The following code shows implementation of $\texttt{getValue}$ function. This function prune unnecessary nodes by considering agent's type and alpha and beta value.

In [16]:
def getValue(self, board, alpha, beta):
    if self.depth == 0:
        return self.getEvaluation(board)
    moves = self.generateMoves(board, self.side)
    if len(moves) == 0:
        return self.getEvaluation(board)
    value = -math.inf if self.side == 'B' else math.inf
    for move in moves:
        child = self.createChild(board)
        child.makeMove(self.side, move)
        if self.side == 'B':
            value = max(value, child.getValue(child.board, alpha, beta))
            if value >= beta:
                return value
            alpha = max(alpha, value)
        else:
            value = min(value, child.getValue(child.board, alpha, beta))
            if value <= alpha:
                return value
            beta = min(beta, value)
    return value

## Results

Based on tests time and agent's winnings the best option for depth in MinimaxPlayer is chosen to be 3 and on AlphaBetaPlayer it's 4. The following table shows result for 5 games.
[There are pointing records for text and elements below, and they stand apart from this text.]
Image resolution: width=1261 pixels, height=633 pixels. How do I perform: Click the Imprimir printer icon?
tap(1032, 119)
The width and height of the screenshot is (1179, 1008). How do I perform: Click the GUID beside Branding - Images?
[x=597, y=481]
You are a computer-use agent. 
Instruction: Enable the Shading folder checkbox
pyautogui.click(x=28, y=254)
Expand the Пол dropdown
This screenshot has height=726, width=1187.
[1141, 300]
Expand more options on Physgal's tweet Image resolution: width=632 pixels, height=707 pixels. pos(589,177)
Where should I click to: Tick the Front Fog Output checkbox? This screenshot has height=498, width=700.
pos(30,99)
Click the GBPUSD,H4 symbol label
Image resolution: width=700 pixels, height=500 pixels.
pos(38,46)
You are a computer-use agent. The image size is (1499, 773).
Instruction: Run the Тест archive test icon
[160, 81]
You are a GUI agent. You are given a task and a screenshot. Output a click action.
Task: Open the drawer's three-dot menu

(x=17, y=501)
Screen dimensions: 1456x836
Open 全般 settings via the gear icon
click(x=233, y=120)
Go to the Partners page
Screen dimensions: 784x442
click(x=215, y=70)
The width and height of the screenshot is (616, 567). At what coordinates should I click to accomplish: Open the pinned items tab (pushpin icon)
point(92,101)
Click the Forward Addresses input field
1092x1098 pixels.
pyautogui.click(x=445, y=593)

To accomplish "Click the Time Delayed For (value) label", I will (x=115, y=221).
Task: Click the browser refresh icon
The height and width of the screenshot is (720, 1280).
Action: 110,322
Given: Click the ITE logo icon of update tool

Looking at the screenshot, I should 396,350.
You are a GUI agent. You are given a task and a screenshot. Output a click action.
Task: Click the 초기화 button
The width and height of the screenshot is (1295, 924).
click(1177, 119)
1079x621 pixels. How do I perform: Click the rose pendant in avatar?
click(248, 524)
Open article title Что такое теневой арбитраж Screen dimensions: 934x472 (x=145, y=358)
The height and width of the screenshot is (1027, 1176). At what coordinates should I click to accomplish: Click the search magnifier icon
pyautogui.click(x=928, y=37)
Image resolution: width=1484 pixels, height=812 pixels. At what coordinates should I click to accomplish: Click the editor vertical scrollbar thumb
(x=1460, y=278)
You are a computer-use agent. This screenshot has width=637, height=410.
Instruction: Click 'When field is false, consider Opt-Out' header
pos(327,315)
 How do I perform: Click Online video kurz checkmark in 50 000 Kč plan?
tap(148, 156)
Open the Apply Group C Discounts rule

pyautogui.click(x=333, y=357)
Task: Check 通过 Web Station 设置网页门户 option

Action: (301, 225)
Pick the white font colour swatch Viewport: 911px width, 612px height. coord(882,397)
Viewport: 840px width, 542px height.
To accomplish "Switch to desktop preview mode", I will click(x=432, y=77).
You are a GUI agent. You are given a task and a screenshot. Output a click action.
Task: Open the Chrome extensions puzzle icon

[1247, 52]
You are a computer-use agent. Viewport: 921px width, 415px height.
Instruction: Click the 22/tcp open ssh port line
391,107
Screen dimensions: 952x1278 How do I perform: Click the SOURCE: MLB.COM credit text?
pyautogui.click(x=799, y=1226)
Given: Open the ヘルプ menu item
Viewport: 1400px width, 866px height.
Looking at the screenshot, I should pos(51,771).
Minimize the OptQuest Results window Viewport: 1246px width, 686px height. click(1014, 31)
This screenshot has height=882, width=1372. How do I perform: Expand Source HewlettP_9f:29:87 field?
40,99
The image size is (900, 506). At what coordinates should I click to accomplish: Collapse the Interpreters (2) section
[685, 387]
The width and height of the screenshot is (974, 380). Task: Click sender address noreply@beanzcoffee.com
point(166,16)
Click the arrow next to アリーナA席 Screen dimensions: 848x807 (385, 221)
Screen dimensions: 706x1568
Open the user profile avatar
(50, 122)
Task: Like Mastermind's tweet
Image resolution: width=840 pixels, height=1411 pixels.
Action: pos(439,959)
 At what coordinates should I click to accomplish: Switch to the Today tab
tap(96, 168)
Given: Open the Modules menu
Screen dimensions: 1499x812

| First Player    | Second Player | First Player Depth | First Player winings | Average First Player Move Selection Time (s)|
| :----------:    | :-----------: | :----------------: | :------------------: | :------------------------------: |
| MinimaxPlayer   | Random Player | 3                  | 5 / 5                | 0.0370                           |
| AlphaBetaPlayer | Random Player | 3                  | 5 / 5                | 0.0198                           |
| MinimaxPlayer   | Random Player | 4                  | 5 / 5                | 0.3953                           |
| AlphaBetaPlayer | Random Player | 4                  | 5 / 5                | 0.0739                           |